Source code for strauss.tts_caption

"""The :obj:`tts_caption` submodule: tool for generating spoken captions

This uses text-to-speech via the the ``TTS`` module to allow captions
represented as strings to be converted to spoken audio to precede the
sonification.
"""

from scipy.io import wavfile
from scipy.interpolate import interp1d
import numpy as np
import strauss.utilities as utils
import re
import ffmpeg as ff
import os
import warnings
from pathlib import Path

default_tts_voice = None


[docs]
class NoTTSAPI(Exception):
    # except when no API key is found for coqui-TTS module
    pass

try:
    from TTS.api import TTS
    ttsMode = 'coqui-tts'
    default_tts_voice = Path('tts_models','en','jenny', 'jenny')
    supported_voices = utils.get_supported_coqui_voices()    
except (OSError, ModuleNotFoundError, NoTTSAPI) as sderr:
    try:
      import pyttsx3
      ttsMode = 'pyttsx3'
      class TTS:
          def __init__(*args, **kwargs):
              pass
          def list_models(self):
              return getVoices(True)
      warnings.warn("Default TTS module coqui not found, using pyttsx3 instead. Note this is platform \n"
                    "dependent and can be problematic for linux-based systems (using the espeak engine)")
      default_tts_voice = {} # i.e. system default TTS (if exists)
    except (OSError, ModuleNotFoundError) as sderr:
      ttsMode = 'None'
      # print('No supported text-to-speech packages have been found.')
      def TTS(*args, **kwargs):
          raise TTSIsNotSupported("strauss has not been installed with text-to-speech support. \n"
                "This is not installed by default, due to some specific module requirements of the TTS module.\n"
                "Reinstalling strauss with 'pip install strauss[AI-TTS]' will give you access to this function\n"
                "If you run into issues with the TTS package, you can also install pyttsx3. Currently the most\n" 
                "compatible version is not published on PyPI, but you can install from the test repo with \n"
                "'pip install --no-cache-dir --extra-index-url https://test.pypi.org/simple/ pyttsx3==2.99'")


[docs]
class TTSIsNotSupported(Exception):
    pass


def get_ttsMode():
   return ttsMode


[docs]
def getVoices(info=False):
  '''Get available voices for text-to-speech.

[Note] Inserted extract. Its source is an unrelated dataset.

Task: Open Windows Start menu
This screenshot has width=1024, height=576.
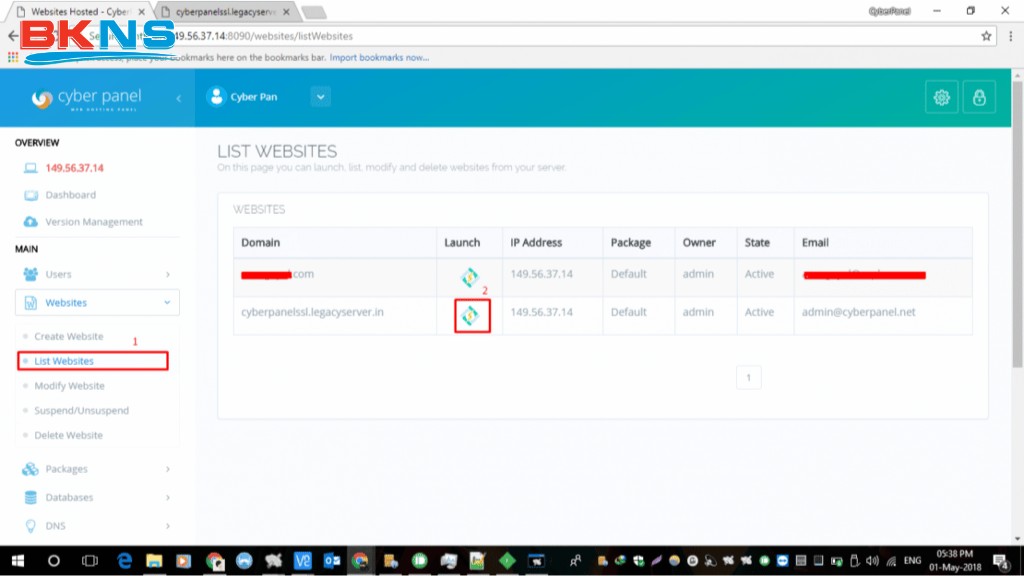Action: click(x=17, y=561)
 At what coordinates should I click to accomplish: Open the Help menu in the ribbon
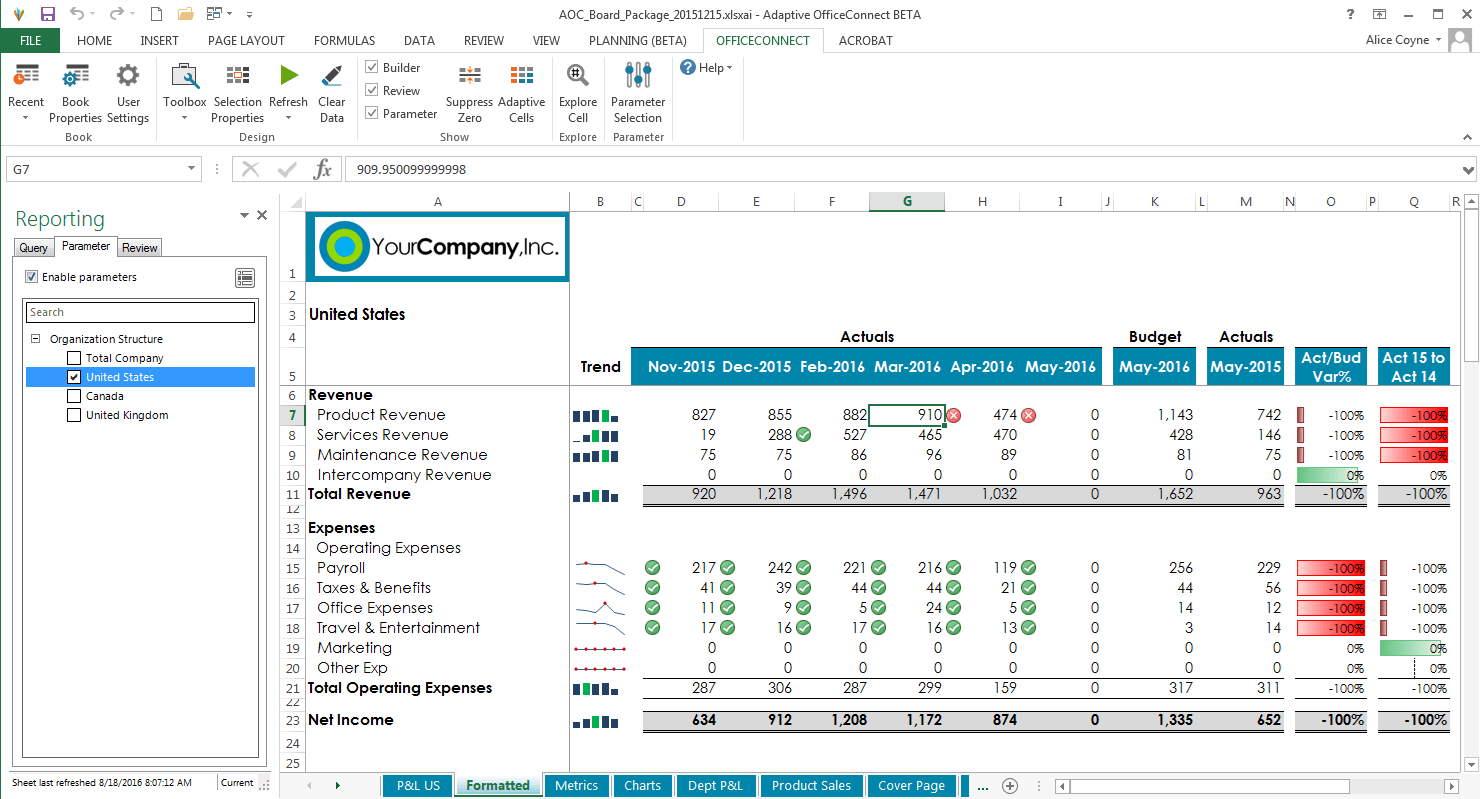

  When info=True, this prints out information
  for each voice option.

    Args:
      info (:obj:`bool`): Print out voice information when True, 
      by default False
      voices (:obj:`list`): List of ``pyttsx3.voice.Voice`` objects
      or ``dict`` objects.
 
  '''
  if ttsMode == 'pyttsx3':
      engine = pyttsx3.init()
      voices = engine.getProperty('voices')
      getter = vars
  elif ttsMode == 'coqui-tts':
      voices = supported_voices
      getter = dict
  else:
      getter = dict
      voices = [{"voices": "None"}]
  if info==True:
      print('Text-to-speech voice options')
      for ind in range(len(voices)):
          voiceProps = getter(voices[ind])
          print('\nVoice index:', ind)
          for key in voiceProps.keys():
              print('{}: {}'.format(key, voiceProps[key]))      
  return voices      



[docs]
def render_caption(caption, samprate, model, caption_path):
    '''The render_caption function generates an audio caption from text input
    and writes it as a wav file. If the sample rate of the model is not equal 
    to that passed from sonification.py, it resamples to the correct rate and
    re-writes the file. 
    
    If Coqui-AI is installed, text from user input is converted with text-to-
    speech software from Coqui-AI - https://pypi.org/project/TTS/ . 
    You can view publicly available voice models with 'TTS.list_models()'

    If Coqui-AI is not installed but pyttsx3 (https://pypi.org/project/pyttsx3/)
    is installed, text from user input is converted offline using pyttsx3.

    Note:
    STRAUSS checks if Coqui-AI is available. If it is, ``ttsMode`` is set to
    ``coqui-ai``. If it is unavailable, STRAUSS checks whether pyttsx3 is 
    available. If it is, ``ttsMode`` is set to ``pyttsx3``.

    Args:
      caption (:obj:`str`): script to be spoken by the TTS voice
      samprate (:obj:`int`): samples per second
      model (:obj:`str` for Coqui-AI; :obj:`dict` for pyttsx3): for Coqui-AI: 
        valid name of TTS voice from the underlying TTS module; for pyttsx3:
        dictionary with keys of 'rate' (percent of speed, signed int16),
        'volume' (float from 0 to 1), and/or 'voice' (the voice 'id' that can
        be chosen from the list given by the TTS.list_models() function).
      caption_path (:obj:`str`): filepath for spoken caption output
    '''

    # TODO: allow uniform indexing and/or language querying approaches for more consistency between tts modes...
    if ttsMode == 'coqui-tts':

      # TODO: do this better with logging. We can filter TTS function output, e.g. alert to downloading models...
      print('Rendering caption (this can take a while if the caption is long, or if the TTS model needs downloading)...')
      
      # capture stdout from the talkative TTS module
      with utils.Capturing() as output:
          # Load in the tts model
          tts = TTS(str(model), progress_bar=False, gpu=False)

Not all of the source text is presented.